## YOUR OBJECTIVE:
Find the number of lines below in which the word "logo" appears, and write that number only.

## INPUT MATERIAL:
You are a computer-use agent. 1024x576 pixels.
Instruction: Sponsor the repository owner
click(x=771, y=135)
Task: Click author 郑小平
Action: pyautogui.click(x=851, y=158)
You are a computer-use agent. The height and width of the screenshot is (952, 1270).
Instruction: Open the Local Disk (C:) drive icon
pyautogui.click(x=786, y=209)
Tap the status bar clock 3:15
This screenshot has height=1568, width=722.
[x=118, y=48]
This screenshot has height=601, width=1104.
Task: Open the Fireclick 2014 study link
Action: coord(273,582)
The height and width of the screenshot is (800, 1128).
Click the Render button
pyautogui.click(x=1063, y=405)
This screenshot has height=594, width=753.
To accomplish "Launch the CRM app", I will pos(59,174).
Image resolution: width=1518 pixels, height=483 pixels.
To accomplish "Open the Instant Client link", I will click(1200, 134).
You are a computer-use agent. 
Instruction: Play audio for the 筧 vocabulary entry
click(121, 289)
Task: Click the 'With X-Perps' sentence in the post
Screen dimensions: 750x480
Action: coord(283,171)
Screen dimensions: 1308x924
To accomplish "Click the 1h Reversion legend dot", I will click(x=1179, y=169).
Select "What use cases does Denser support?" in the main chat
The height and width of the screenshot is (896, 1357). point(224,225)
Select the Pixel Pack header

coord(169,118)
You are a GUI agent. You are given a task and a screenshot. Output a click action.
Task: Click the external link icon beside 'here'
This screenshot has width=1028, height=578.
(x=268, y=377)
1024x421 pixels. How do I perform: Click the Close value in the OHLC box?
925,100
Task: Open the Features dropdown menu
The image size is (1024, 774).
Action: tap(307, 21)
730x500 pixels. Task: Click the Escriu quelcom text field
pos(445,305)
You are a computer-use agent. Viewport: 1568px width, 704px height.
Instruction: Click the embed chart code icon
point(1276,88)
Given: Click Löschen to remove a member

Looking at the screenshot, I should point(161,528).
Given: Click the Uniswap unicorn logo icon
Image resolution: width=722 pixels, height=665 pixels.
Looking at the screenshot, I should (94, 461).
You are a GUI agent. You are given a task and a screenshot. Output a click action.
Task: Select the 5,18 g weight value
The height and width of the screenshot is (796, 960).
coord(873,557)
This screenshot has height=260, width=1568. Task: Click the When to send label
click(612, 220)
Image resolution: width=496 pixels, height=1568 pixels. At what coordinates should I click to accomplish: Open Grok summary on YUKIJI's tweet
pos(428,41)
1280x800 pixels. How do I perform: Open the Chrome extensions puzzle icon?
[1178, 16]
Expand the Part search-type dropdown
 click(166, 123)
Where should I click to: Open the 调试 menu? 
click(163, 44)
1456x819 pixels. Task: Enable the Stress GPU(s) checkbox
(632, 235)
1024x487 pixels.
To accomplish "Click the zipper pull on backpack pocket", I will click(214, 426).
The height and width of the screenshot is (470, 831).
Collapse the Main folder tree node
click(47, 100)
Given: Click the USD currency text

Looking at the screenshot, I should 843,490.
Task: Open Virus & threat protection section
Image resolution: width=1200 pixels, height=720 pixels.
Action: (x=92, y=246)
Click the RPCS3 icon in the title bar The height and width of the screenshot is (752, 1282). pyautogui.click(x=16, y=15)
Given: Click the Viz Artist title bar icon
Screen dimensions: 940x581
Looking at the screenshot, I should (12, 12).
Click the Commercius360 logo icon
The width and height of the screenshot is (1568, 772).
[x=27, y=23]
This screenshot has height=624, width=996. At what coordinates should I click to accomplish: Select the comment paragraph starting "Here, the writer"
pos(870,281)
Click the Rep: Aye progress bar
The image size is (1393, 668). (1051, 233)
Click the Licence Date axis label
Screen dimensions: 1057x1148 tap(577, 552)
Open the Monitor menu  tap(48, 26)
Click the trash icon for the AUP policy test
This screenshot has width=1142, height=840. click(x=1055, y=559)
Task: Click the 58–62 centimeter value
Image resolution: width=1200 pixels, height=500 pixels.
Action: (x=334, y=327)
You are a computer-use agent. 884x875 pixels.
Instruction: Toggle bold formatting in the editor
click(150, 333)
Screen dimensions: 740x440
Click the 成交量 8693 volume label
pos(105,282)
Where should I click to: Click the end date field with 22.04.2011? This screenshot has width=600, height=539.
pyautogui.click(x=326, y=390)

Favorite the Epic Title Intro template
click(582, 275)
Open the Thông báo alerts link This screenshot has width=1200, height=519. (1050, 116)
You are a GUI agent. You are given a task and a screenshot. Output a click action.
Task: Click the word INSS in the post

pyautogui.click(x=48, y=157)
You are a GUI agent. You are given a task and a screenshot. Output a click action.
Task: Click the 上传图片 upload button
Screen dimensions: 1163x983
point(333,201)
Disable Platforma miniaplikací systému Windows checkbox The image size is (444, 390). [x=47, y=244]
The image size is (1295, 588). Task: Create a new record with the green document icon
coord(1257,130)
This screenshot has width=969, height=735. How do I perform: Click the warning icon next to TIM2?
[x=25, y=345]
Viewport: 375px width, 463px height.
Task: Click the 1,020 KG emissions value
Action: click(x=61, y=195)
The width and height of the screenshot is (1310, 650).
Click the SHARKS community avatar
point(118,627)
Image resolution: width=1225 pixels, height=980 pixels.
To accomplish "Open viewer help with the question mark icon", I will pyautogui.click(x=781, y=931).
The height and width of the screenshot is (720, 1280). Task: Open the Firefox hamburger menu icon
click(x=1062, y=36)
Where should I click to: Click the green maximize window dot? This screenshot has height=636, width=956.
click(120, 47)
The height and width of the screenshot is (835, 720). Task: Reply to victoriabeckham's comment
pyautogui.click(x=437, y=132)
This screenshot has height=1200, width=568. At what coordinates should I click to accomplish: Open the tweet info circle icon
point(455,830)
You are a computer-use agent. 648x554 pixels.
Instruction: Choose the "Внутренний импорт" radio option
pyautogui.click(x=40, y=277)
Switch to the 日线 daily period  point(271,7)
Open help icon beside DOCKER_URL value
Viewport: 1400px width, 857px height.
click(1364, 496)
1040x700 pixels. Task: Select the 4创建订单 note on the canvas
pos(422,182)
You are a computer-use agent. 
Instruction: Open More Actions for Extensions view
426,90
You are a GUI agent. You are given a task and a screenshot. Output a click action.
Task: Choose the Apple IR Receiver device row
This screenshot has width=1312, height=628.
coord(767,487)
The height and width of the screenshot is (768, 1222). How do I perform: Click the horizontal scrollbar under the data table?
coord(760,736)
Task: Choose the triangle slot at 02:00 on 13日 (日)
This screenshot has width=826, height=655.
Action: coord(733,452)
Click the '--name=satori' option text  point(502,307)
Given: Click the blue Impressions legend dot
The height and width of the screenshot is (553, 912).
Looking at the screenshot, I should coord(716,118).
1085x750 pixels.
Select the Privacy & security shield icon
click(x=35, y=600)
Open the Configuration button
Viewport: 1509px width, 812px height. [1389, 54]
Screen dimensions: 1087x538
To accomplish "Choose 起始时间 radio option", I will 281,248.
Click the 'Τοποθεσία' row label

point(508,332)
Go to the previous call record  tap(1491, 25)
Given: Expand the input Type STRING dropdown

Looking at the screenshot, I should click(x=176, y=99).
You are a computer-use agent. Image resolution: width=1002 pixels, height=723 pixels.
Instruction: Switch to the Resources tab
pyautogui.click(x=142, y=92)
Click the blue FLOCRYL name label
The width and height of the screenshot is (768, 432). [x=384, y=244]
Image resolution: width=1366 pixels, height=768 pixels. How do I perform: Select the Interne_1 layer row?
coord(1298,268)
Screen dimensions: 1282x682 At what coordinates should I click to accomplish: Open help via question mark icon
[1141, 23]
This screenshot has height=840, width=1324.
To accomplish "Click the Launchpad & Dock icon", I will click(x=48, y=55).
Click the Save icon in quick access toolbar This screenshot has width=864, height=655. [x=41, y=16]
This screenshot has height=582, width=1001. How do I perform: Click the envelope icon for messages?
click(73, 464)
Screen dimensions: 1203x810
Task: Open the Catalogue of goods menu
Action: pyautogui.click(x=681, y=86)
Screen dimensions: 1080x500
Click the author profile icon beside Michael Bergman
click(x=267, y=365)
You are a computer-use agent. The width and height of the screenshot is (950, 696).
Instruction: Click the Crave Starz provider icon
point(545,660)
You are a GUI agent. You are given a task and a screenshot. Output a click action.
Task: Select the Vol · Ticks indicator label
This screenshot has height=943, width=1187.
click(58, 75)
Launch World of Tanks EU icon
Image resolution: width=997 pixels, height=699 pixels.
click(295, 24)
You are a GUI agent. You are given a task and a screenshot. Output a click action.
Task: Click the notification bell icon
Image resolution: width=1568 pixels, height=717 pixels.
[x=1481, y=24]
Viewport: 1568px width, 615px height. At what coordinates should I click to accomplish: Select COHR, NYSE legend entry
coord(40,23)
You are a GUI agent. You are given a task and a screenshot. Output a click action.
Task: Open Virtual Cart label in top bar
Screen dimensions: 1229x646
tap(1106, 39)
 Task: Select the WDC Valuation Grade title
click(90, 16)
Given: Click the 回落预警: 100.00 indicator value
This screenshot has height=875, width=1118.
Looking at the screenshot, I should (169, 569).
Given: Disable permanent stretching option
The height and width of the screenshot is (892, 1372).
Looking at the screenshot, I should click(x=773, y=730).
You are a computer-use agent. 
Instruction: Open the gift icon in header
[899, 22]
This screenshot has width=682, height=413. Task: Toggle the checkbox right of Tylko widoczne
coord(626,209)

## RESPONSE:
2